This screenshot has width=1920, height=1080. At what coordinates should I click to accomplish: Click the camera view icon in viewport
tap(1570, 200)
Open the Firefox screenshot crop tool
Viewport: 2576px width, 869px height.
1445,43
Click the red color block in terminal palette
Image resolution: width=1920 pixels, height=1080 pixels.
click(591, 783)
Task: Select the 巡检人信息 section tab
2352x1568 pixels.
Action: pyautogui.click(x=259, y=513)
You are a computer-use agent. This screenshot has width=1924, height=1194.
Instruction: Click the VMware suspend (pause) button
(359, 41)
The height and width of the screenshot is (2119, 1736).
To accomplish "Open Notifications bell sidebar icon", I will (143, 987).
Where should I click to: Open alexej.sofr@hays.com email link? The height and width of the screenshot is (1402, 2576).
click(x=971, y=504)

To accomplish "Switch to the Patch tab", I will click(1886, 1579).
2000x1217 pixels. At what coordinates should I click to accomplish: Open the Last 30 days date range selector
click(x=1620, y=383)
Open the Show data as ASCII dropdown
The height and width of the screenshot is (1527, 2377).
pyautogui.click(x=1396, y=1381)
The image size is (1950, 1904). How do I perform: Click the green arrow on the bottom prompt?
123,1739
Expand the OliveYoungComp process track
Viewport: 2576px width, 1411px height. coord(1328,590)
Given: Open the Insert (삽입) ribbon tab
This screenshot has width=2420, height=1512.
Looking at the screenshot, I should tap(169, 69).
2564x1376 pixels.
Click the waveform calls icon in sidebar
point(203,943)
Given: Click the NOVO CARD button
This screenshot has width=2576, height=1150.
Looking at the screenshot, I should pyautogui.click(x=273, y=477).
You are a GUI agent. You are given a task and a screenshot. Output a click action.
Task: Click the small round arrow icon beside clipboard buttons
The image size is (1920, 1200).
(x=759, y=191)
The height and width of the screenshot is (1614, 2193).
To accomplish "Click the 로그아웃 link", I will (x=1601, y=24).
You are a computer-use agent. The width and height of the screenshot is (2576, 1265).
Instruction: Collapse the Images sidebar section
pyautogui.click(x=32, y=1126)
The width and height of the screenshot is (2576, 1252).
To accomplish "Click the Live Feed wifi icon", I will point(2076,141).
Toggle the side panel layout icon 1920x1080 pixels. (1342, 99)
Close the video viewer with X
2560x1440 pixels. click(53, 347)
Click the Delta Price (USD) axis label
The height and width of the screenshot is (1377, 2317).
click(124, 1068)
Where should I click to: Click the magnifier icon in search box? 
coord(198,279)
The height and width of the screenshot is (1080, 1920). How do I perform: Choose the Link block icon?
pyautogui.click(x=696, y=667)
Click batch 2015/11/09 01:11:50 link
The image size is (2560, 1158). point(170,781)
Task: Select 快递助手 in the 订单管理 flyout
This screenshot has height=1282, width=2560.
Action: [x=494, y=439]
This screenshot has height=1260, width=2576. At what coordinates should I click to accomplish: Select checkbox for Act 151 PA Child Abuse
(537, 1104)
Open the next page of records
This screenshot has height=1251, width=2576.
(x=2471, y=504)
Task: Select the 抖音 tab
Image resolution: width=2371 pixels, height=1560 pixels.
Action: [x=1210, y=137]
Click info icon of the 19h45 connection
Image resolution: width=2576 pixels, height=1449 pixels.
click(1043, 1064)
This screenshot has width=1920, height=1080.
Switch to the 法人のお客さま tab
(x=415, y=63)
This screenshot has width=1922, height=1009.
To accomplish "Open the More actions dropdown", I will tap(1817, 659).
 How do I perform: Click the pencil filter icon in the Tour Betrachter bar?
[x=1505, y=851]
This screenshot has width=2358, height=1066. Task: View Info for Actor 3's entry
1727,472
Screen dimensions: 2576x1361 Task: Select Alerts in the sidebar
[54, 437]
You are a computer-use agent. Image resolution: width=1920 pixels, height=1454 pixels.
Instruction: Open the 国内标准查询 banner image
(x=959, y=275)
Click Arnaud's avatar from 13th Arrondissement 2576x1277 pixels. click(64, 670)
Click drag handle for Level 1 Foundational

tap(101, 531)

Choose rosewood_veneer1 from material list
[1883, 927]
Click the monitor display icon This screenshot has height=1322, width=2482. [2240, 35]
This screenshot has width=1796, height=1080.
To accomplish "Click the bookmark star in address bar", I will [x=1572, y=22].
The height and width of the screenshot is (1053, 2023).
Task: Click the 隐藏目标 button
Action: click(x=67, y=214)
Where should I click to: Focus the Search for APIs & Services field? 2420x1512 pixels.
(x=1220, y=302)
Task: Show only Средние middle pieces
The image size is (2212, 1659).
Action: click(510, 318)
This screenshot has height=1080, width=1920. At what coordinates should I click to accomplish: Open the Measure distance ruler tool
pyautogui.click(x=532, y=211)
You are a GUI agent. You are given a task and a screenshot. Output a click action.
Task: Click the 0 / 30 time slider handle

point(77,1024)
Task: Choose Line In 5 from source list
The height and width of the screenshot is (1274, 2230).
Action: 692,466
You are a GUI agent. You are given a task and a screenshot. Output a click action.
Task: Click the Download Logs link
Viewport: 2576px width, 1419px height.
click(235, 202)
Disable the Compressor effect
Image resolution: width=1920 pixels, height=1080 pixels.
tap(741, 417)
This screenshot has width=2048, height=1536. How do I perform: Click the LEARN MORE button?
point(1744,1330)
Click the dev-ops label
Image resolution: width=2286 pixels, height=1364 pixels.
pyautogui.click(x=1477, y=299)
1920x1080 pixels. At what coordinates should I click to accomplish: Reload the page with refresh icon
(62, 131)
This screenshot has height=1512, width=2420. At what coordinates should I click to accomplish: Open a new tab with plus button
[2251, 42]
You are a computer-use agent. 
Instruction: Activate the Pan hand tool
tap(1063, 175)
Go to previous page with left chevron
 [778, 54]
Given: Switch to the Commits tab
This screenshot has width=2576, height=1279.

## Directions for this task
Copy out each line of the data that includes the string "computer".

## The answer
You are a computer-use agent. This screenshot has width=1924, height=1194.
You are a computer-use agent. The width and height of the screenshot is (2576, 1265).
You are a computer-use agent. Image resolution: width=1920 pixels, height=1454 pixels.
You are a computer-use agent. 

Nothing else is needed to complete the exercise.